__REQUIREMENT__:
Since the pictures are not wanted, reproduce only the rest of the records, exactly as given.
STUDY MATERIAL below:
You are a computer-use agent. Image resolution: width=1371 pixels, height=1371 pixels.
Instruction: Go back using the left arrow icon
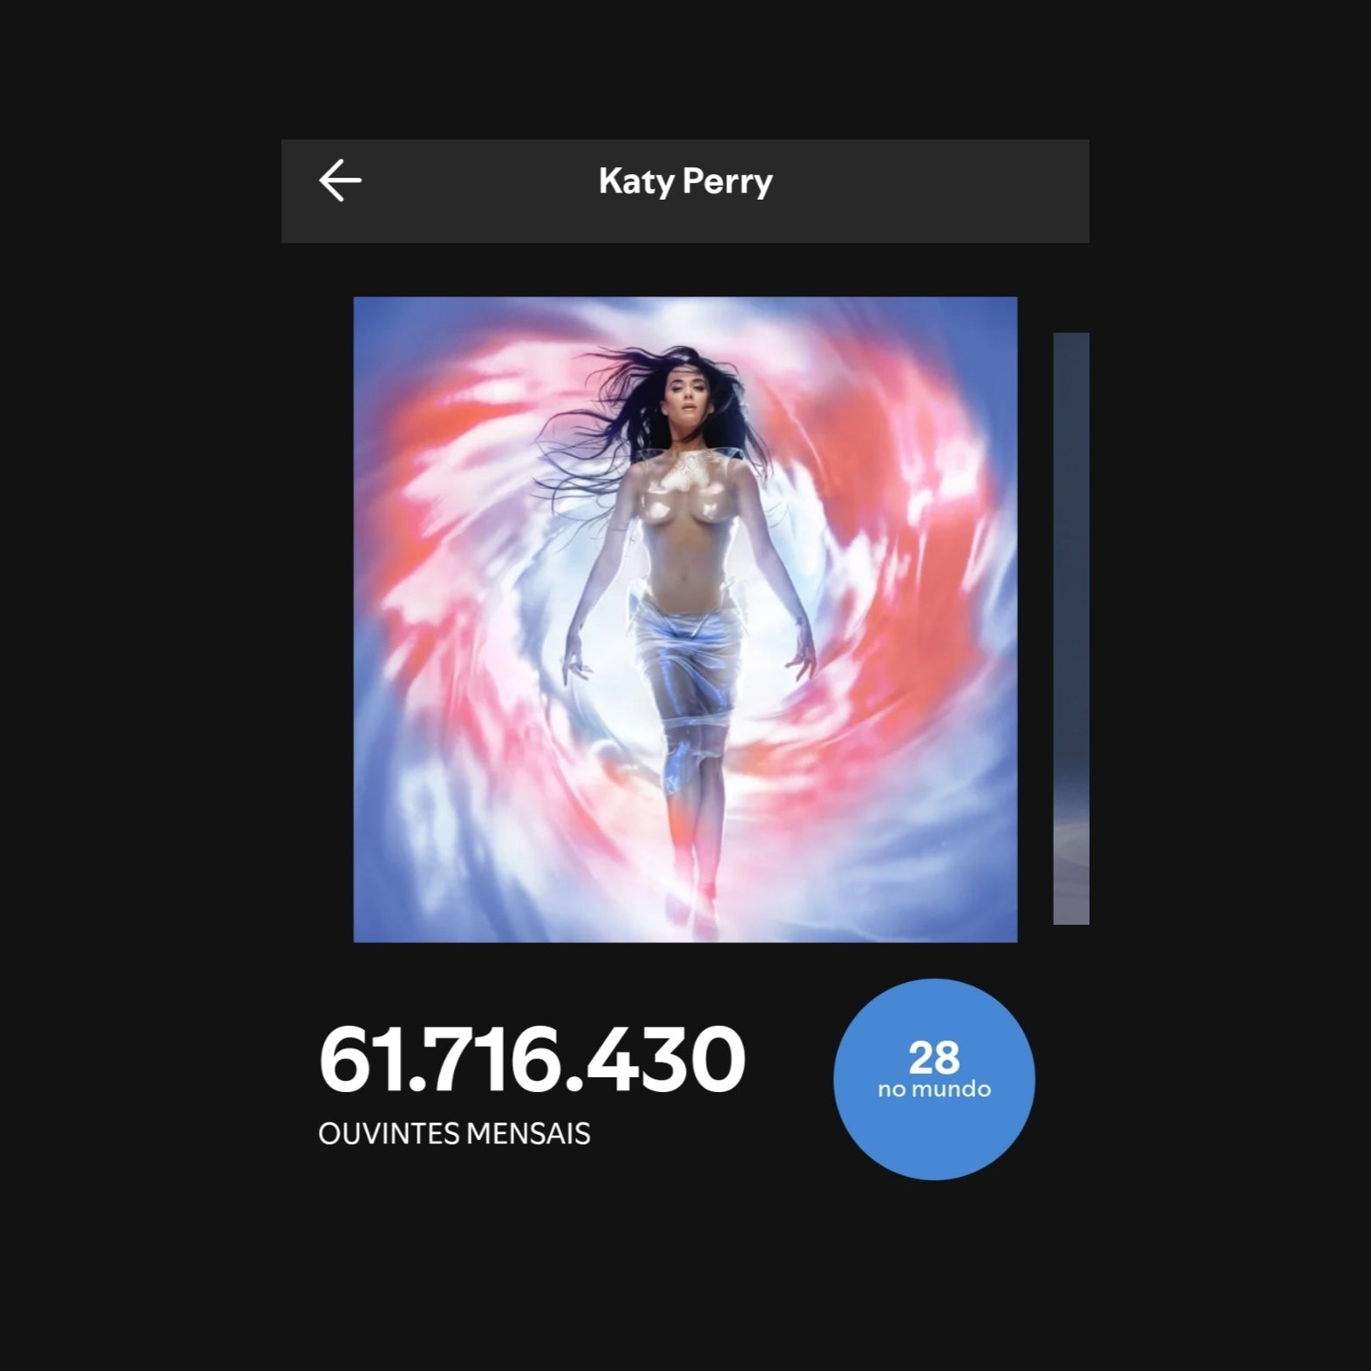click(x=340, y=181)
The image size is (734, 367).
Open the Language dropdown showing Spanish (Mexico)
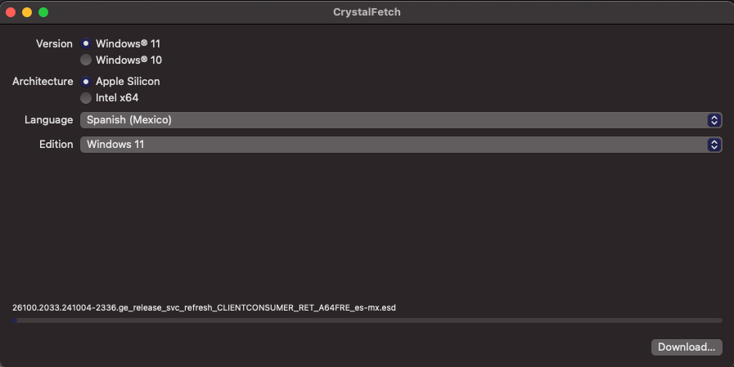[401, 120]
End of STUDY MATERIAL.
__RESULT OF THE EXERCISE__:
You are a computer-use agent. Image resolution: width=1371 pixels, height=1371 pixels.
Instruction: Go back using the left arrow icon
click(x=340, y=181)
The image size is (734, 367).
Open the Language dropdown showing Spanish (Mexico)
[401, 120]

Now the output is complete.